The task:
Reproduce the passage of the WAVI article from "Kristina Simmons, Development" up to and including "criteria for shelter.", word for word.

Provided text:

WAVI is helping victims of abuse get back on their feet to find a permanent residence

RAPID CITY, S.D. — Working Against Violence Incorporated – or WAVI – in Rapid City, has faced pandemic obstacles when helping victims of domestic violence and sexual assault.

A major issue is giving the victims a long-term safe place to stay. Clients seeking emergency shelter have been facing additional hurdles when it comes to finding long term housing and employment. Victims typically shelter with WAVI for two to three weeks, but during the pandemic, the stays have been two months or longer.

Kristina Simmons, Development Director for WAVI, said, “What we’re seeing is a trend, a different trend within the people that are staying here. Their need for services, they’re more complex, they’re a little bit more in depth so it does take more time. We’ve had people that have needed to stay up to six months, we’ve had people stay a few nights though that’s becoming more rare.”

WAVI has 13 rooms with 36 beds, which makes space limited, but they won’t turn anyone away who fits the criteria for shelter.

“Each case is unique and it’s really what their needs are at that time. We’re gonna help meet those immediate needs as far as food and shelter. Could be clothing, could be school supplies, those things so that they can focus on those long term goals and get out of that crisis mode,” Simmons said.

WAVI is open 24-hours a day and is currently helping clients in shelter get their COVID-19 vaccine, but it is not a requirement in order to stay at WAVI.

Excerpted records:
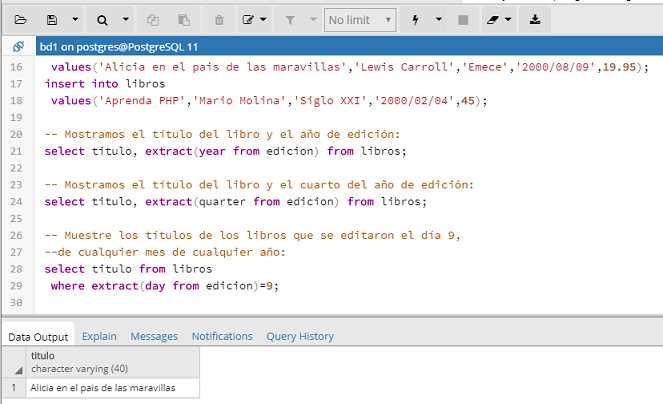Open the Query History tab

300,337
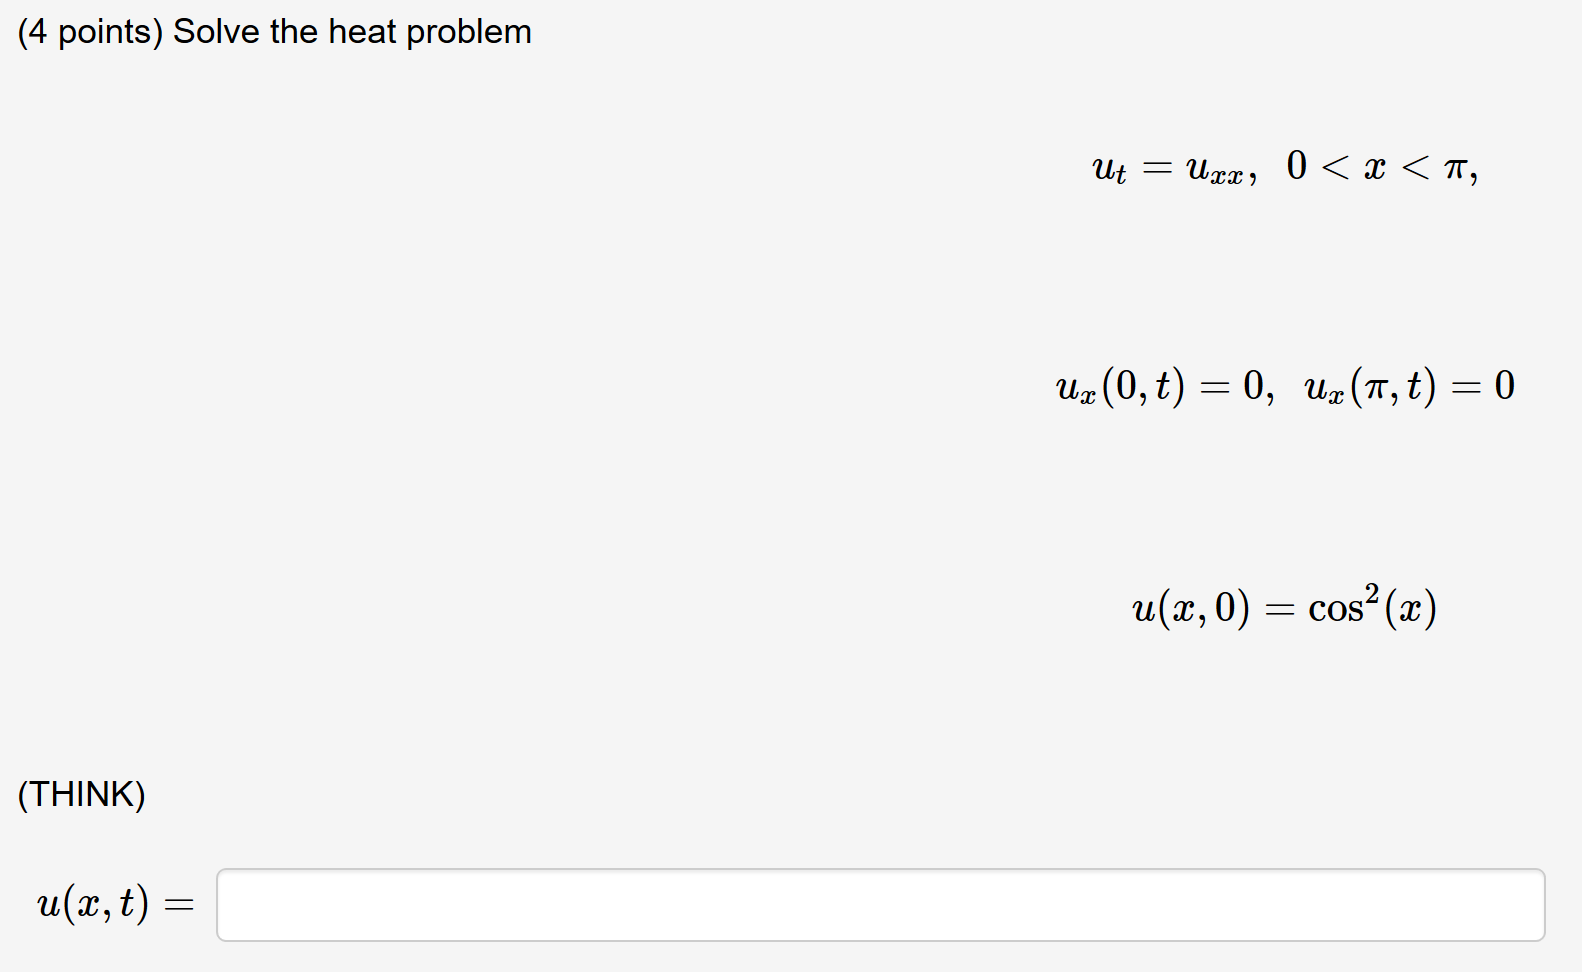
Task: Select the boundary condition ux(π,t) = 0
Action: (1410, 387)
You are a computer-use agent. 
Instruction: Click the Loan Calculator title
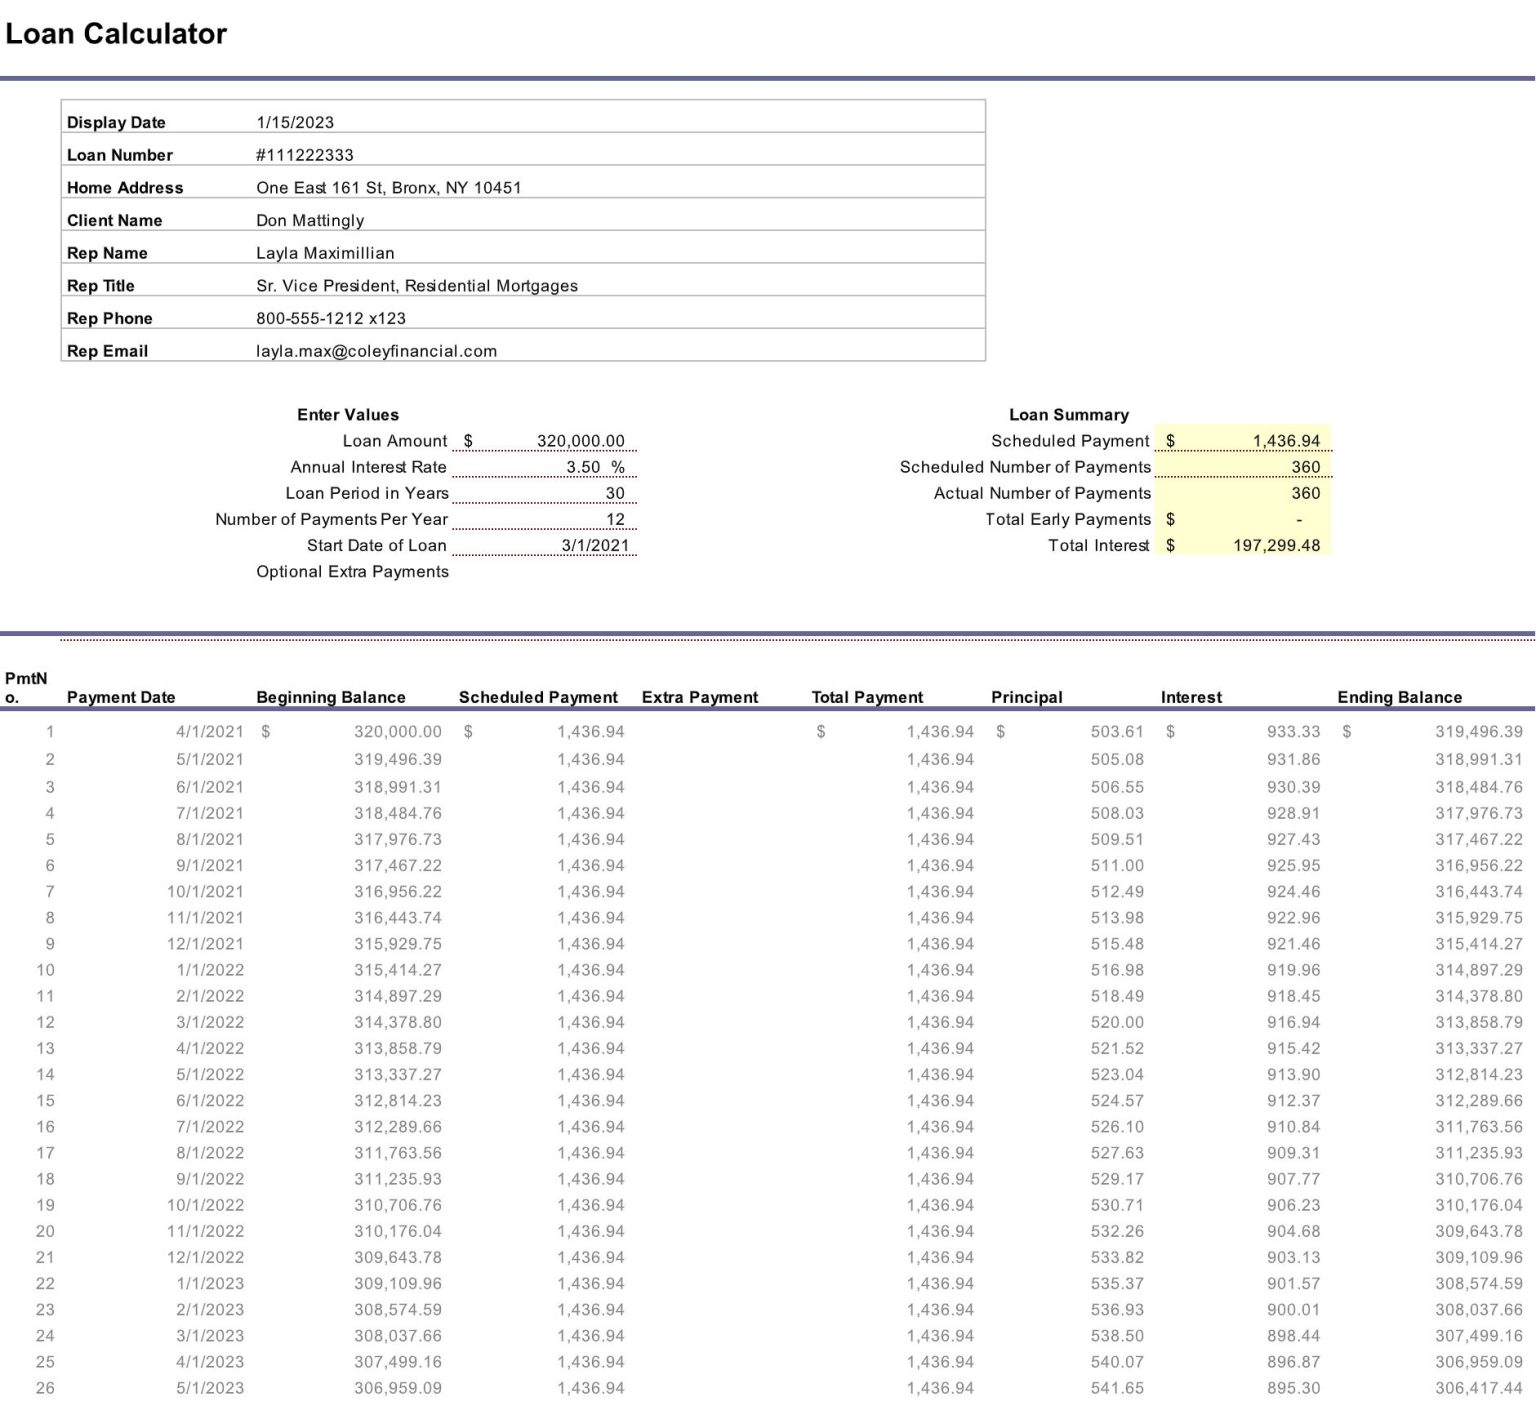pyautogui.click(x=116, y=34)
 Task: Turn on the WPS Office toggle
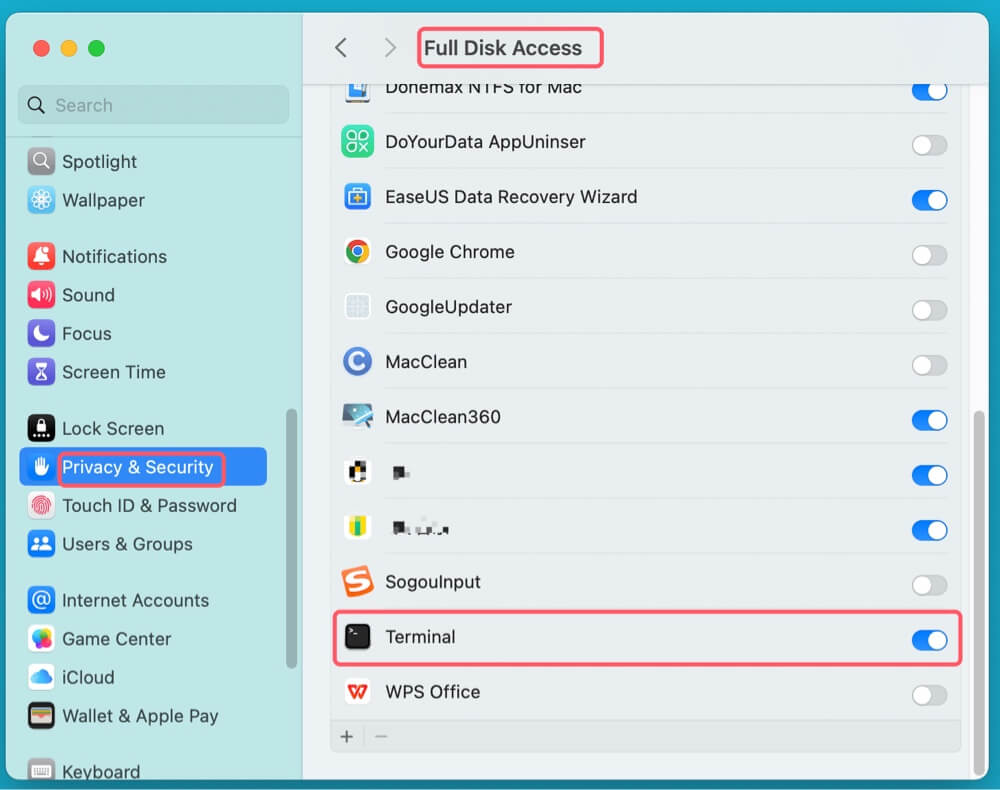pos(929,695)
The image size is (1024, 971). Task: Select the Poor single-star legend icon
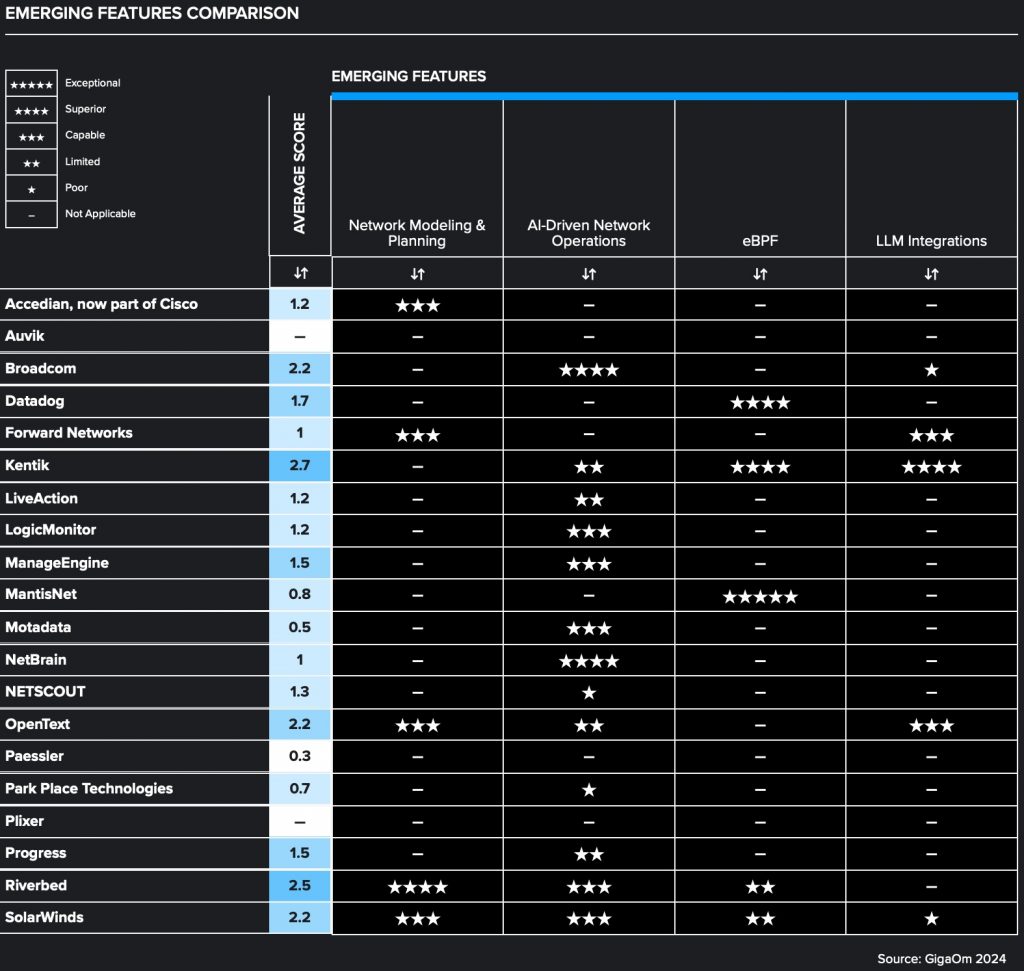click(31, 187)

Result:
Kristina Simmons, Development Director for WAVI, said, “What we’re seeing is a trend, a different trend within the people that are staying here. Their need for services, they’re more complex, they’re a little bit more in depth so it does take more time. We’ve had people that have needed to stay up to six months, we’ve had people stay a few nights though that’s becoming more rare.”

WAVI has 13 rooms with 36 beds, which makes space limited, but they won’t turn anyone away who fits the criteria for shelter.